Va de suyo que Alberdi, Sarmiento y Roca entendían que la prestación gratuita de un servicio no significaba que no tuviera costo. Tenían muy claro que ese costo se sufragaba con impuestos. De ese modo, aunque sin emplear ese término, la identidad constitucional tenía un compromiso con cierta noción básica de justicia social, es decir, con la redistribución de los bienes. Ofrecer gratuitamente un bien no significa negar la perogrullada de que tiene un costo. Tan solo significa que no se exige una contraprestación a cambio. Quien insiste en afirmar que no hay bienes gratuitos porque la provisión de todo bien tiene un costo demuestra que no entiende el significado de gratuidad. Es decir que deja en evidencia su propia ignorancia.
Por lo tanto, la propuesta de llevar adelante una mercantilización de diversos bienes, recortando las funciones gubernamentales instantáneamente, incluyendo bienes tales como la educación gratuita, está muy lejos de constituir una acción dentro de la identidad constitucional. Se trata, ni más ni menos, de proponer una revolución. Estas ideas son enemigas de nuestra constitución. Y ello se confirma cuando se escucha cómo se propone llevarlas a cabo: con decretos presidenciales respaldados por plebiscitos.

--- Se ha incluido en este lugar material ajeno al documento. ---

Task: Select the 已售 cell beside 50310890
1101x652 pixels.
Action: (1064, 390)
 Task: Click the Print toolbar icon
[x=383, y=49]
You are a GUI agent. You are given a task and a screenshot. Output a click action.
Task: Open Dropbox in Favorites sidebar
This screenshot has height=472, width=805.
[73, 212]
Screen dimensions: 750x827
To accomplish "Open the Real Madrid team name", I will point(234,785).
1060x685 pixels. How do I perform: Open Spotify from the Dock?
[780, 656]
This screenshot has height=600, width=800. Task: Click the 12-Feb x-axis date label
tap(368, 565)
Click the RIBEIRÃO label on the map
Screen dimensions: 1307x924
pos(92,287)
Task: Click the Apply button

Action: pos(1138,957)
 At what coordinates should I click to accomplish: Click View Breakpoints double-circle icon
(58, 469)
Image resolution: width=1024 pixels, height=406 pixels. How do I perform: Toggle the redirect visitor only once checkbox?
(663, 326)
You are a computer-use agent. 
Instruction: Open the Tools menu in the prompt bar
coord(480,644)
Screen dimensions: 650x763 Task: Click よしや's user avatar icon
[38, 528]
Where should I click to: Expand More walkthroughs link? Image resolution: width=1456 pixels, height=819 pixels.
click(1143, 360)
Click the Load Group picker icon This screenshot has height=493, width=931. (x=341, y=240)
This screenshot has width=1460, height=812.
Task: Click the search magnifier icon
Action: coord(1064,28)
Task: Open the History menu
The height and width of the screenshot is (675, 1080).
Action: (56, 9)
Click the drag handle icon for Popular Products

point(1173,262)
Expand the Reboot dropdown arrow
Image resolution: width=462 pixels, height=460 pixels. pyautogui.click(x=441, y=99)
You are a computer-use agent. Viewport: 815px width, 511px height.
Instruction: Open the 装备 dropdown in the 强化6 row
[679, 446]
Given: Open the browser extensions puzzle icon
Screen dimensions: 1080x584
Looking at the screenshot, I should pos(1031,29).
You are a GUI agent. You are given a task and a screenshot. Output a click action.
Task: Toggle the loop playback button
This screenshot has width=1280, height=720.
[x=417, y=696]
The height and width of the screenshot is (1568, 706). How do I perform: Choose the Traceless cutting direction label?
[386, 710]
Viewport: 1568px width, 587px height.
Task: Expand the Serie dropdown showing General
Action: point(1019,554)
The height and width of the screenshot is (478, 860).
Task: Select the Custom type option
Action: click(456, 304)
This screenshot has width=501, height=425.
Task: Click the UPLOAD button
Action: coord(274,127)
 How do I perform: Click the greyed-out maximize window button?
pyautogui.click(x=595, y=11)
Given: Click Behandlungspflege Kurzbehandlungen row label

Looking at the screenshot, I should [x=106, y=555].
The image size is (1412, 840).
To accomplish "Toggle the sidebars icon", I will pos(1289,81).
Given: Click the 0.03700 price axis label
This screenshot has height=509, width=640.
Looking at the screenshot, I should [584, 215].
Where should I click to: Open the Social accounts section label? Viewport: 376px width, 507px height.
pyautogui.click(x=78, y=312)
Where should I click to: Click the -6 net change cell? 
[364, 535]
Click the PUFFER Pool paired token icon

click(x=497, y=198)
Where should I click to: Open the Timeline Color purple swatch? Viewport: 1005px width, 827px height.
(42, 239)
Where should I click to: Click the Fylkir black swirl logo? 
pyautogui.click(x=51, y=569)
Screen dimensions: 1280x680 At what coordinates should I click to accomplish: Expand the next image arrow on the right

No se trata solo de redefinir la relación entre gobierno y mercado de un modo radical, en el que el gobierno no jugaría ni siquiera el rol que Alberdi, Sarmiento y Roca pensaron que debía tener, sino también de redefinir la propia organización de las instituciones gubernamentales, suprimiendo al Congreso y desbaratando los sistemas de separación y de control del poder. Por eso, estamos a la vera de una revolución.
Ahora bien, dado el carácter fluido de la identidad constitucional, podemos orientar nuestra acción a una nueva revolución constitucional, que redefina el vínculo entre gobierno y mercado de un modo en el que, como quería Alberdi, el primero genere las condiciones institucionales para el apropiado funcionamiento del segundo. Y en el cual los gobiernos asuman la prestación de esos bienes que el mercado no proveerá adecuadamente.
El camino de la revolución constitucional requiere políticas que se prolonguen en el tiempo. No se resuelve en una elección, ni siquiera en un mandato presidencial. Es una transformación que se dará de manera incremental, a partir del efecto acumulativo de diversas medidas, de desarrollos jurisprudenciales que la acompañen y de la doctrina y actividad pedagógica que elaboremos desde las Facultades de Derecho. Será una transformación de una parte de nuestra identidad constitucional, pero fiel al resto de los elementos estructurales que la definen. Ese es el modo en que honraremos a la generación fundacional. Para Rothbard y von Mises, Alberdi Sarmiento y Roca serían “comunistas”. ¿Ustedes piensan lo mismo? Si no lo piensan, entonces pueden abandonar las filas de la revolución austríaca. Y sumarse a las de la revolución constitucional. Cambio dentro de la continuidad. Respetando las instituciones. Pensando colectivamente sobre nuestro futuro común. Esa es la vía de la democracia constitucional.